Nova Tecnologia ForensScope em Ação
O Instituto de Criminalística de Maceió (ICM) fez uso inédito do tablet ForensScope na investigação de um duplo homicídio ocorrido no bairro Antares, na capital alagoana. Essa inovação tecnológica marca um passo significativo para a perícia criminal em Alagoas, uma vez que possibilita a identificação de evidências que, de outra forma, poderiam ser ignoradas por métodos tradicionais.
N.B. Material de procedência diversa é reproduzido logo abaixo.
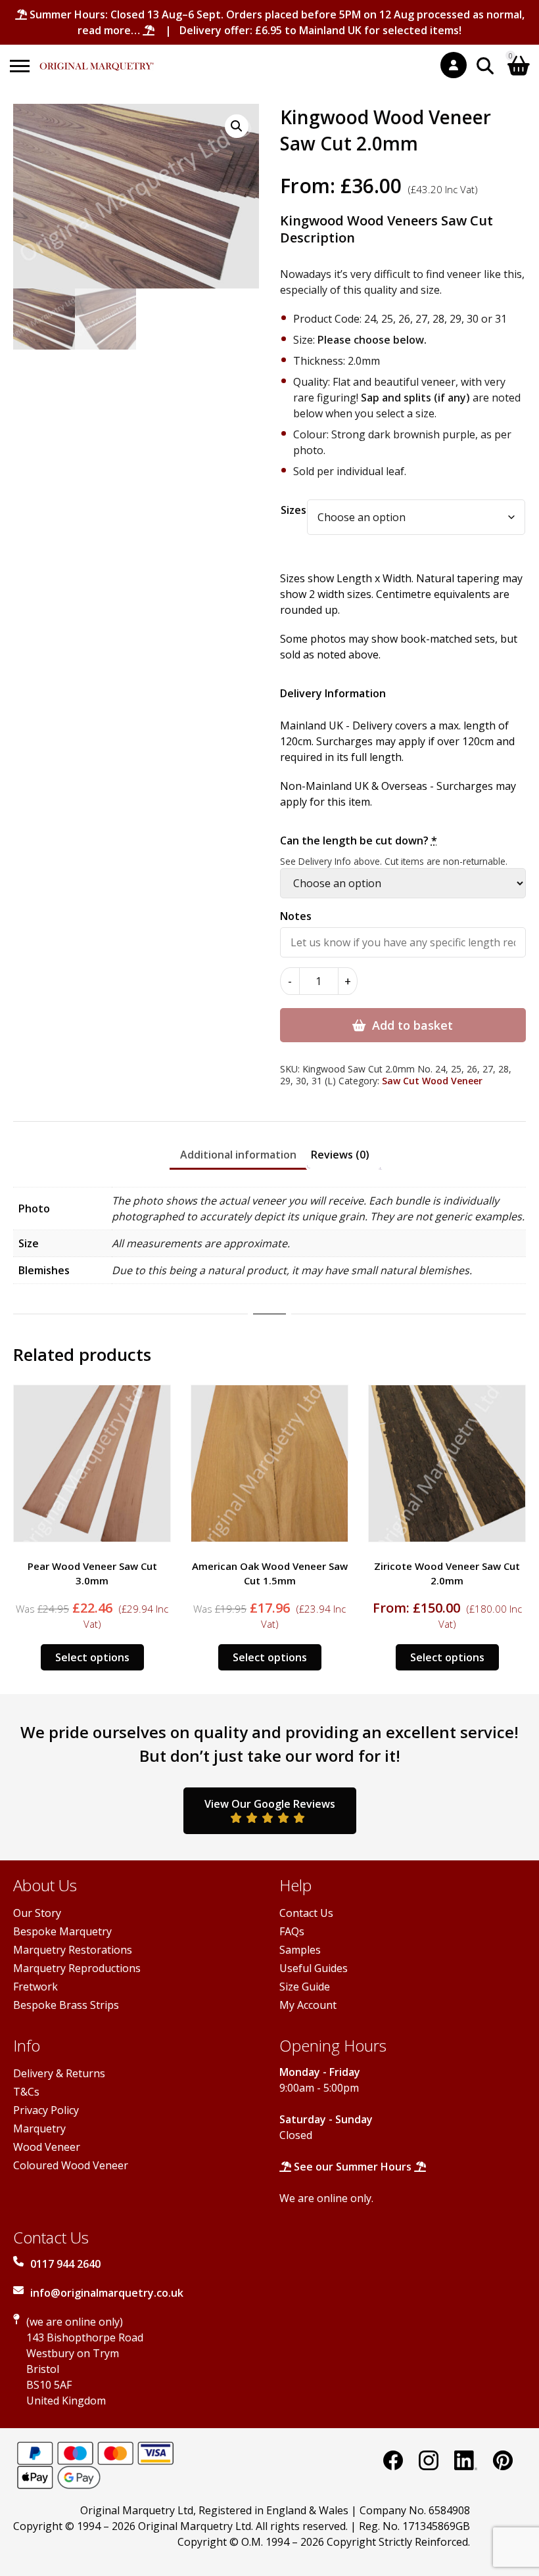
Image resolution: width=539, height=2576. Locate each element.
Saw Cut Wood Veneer (432, 1080)
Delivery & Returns (59, 2073)
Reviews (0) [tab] (340, 1154)
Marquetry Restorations (72, 1950)
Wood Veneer (46, 2147)
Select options (92, 1657)
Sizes (293, 510)
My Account (308, 2005)
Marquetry (39, 2128)
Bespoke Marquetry (62, 1931)
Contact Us (306, 1913)
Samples (300, 1950)
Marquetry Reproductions (77, 1968)
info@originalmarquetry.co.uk (106, 2293)
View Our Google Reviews (269, 1804)
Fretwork (35, 1986)
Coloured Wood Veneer (70, 2165)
Durante a análise da cena do crime, a equipe de peritos realizou um escaneamento minucioso de paredes, pisos, móveis e equipamentos eletrônicos em busca de microvestígios. Essa abordagem integrada contou com a participação de peritos especializados, assegurando resultados eficazes já na primeira utilização do dispositivo.
Resultados Promissores e Eficácia do ForensScope
O perito criminal Gabriel Feitosa comentou que, durante a avaliação inicial do local, constatou-se que as condições do ambiente favoreciam a preservação de vestígios papiloscópicos. Em virtude disso, a equipe decidiu utilizar o ForensScope para realizar uma varredura minuciosa em busca de elementos que pudessem esclarecer a autoria do crime.
“Os resultados obtidos foram extremamente satisfatórios. A aquisição desse equipamento é um marco relevante para o Instituto de Criminalística. O ForensScope permitiu localizar impressões latentes, que são invisíveis a olho nu, com uma eficiência notável e qualidade superior em comparação aos métodos tradicionais”, ressaltou Feitosa.
Além de Gabriel, os peritos Lincoln Machado e Nicholas Passos, também da área de Microvestígios, contribuíram para a análise. Eles identificaram uma impressão palmar e diversas impressões digitais latentes em superfícies variadas, como o vidro de uma janela e as paredes da residência, evidenciando a eficácia do equipamento em casos de crimes violentos.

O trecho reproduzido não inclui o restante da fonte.